ネットは実店舗以上に「信頼」してもらわないと運営できない
 

「楽天市場ショップ・オブ・ザイヤー」など、数々の記録を証明するトロフィーや楯が
インタビューを実施した応接室に並んでいた



2005年より楽天市場の「ショップ・オブ・ザ・イヤー」を連続受賞。 市場創成期からリードし続ける「Z-CRAFT」に直撃インタビュー

ネットショップは市場創成期から10年以上が経過し、新しいステージへ向かい始めております。
「ネットショップNEXT」では、市場をリードする有力企業にフォーカスし、
勝ち続ける要因や、今後の展望などをインタビューする、2012年開始の新コーナーです。

第一回目は、楽天市場で「ショップ・オブ・ザ・イヤー」を6年連続受賞している「Z-CRAFT楽天市場店」の、吉野信さん(以下:吉野店長)に話を聞いてみました。

※インタビュー担当はSHOE・BAG探偵局、高橋(以下:高橋)




「ブランドスニーカー安売りのお店」というイメージから脱皮

【高橋】

「Z-CRAFT楽天市場店」と言えば、6年連続の「ショップ・オブ・ザ・イヤー」受賞で、
楽天市場の中でも、もっとも有名なお店の1つです。
楽天市場店のこれまでの経緯を簡単に教えてください。



【吉野店長】

初めて「ショップ・オブ・ザ・イヤー」を頂いた2005年は楽天市場さんにまだ「靴」のカテゴリーはなく、
「メンズファッション」の大きなカテゴリーの中に、靴が含まれいていた頃です。

後期ブランドスニーカーブームの流れもあり、有名ブランドのスニーカーを中心に、
お店の規模拡大を続けてきました。

また、弊社(株式会社ロイヤル)は、海外の著名なカジュアル&スポーツブランドの商品を、
独自の仕入れルートを通じて設立後35年以上、直輸入品の販売や導入の実績がありましたので、
楽天市場店でも、スニーカーやシューズに限らず、アパレルや服飾雑貨など、様々な商品や海外ブランドを取り扱うお店として成長してきました。

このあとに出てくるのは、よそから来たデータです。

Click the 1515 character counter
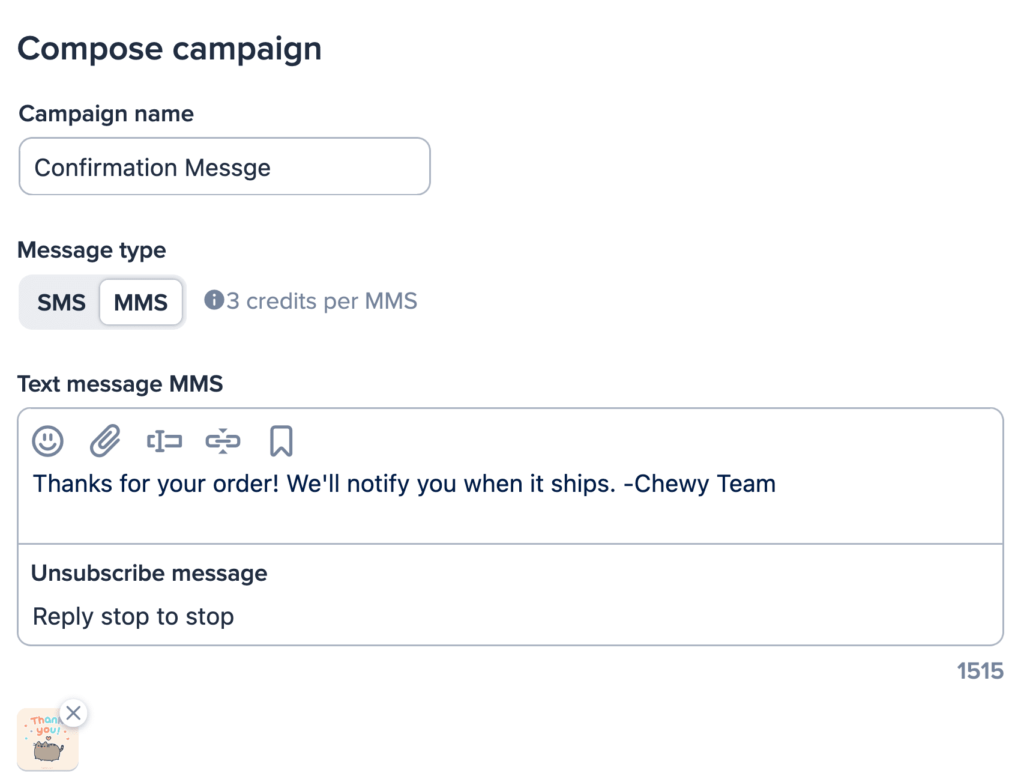1024x782 pixels. pos(979,671)
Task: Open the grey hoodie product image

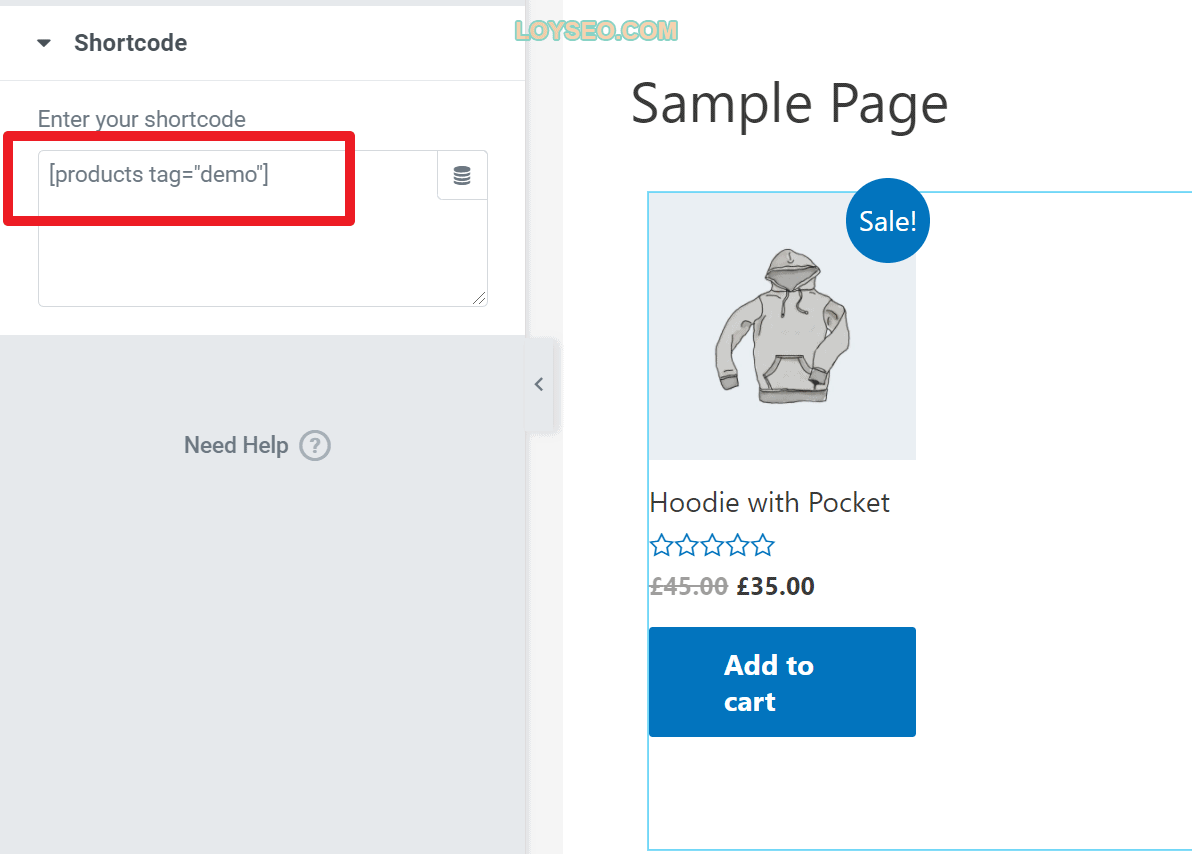Action: (x=782, y=326)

「ブランドスニーカーの安売り元祖」というイメージをもたれる方も沢山いると思います。

しかし、有名ブランドのスニーカーブームが終息した現在では、様々なファッション品を扱うようになり、レディスの売上が全体の6割を占めるなど、時代と共に品揃えや中心ターゲットに変化が見られます。





2012年1月27日現在の「Z-CRAFT楽天市場店」 ※画像をクリックするとお店へ移動します


【高橋】

「Z-CRAFT楽天市場店」の成功が、楽天市場に靴のジャンルを確立させ、その後、靴を扱うショップが急激に増えていった事は間違いありませんね。

レディスの売上構成比が6割とは驚きました。
では、ブランドスニーカー中心だった頃とは、メルマガなど、お客様サポートの運営の仕方も変化してきているのですか?

 
【吉野店長】

はい、ブランドスニーカーがよく売れた6~7年前の頃は、当時の店長が運営していたメルマガの人気が非常に高く、店長のマニア性を全面的にアピールした「読み物色の強い」メルマガを配信していました。

当時は、月商1億円(単店売上)を目指していた頃で、お店の認知度を高める為に、とにかく必死でした。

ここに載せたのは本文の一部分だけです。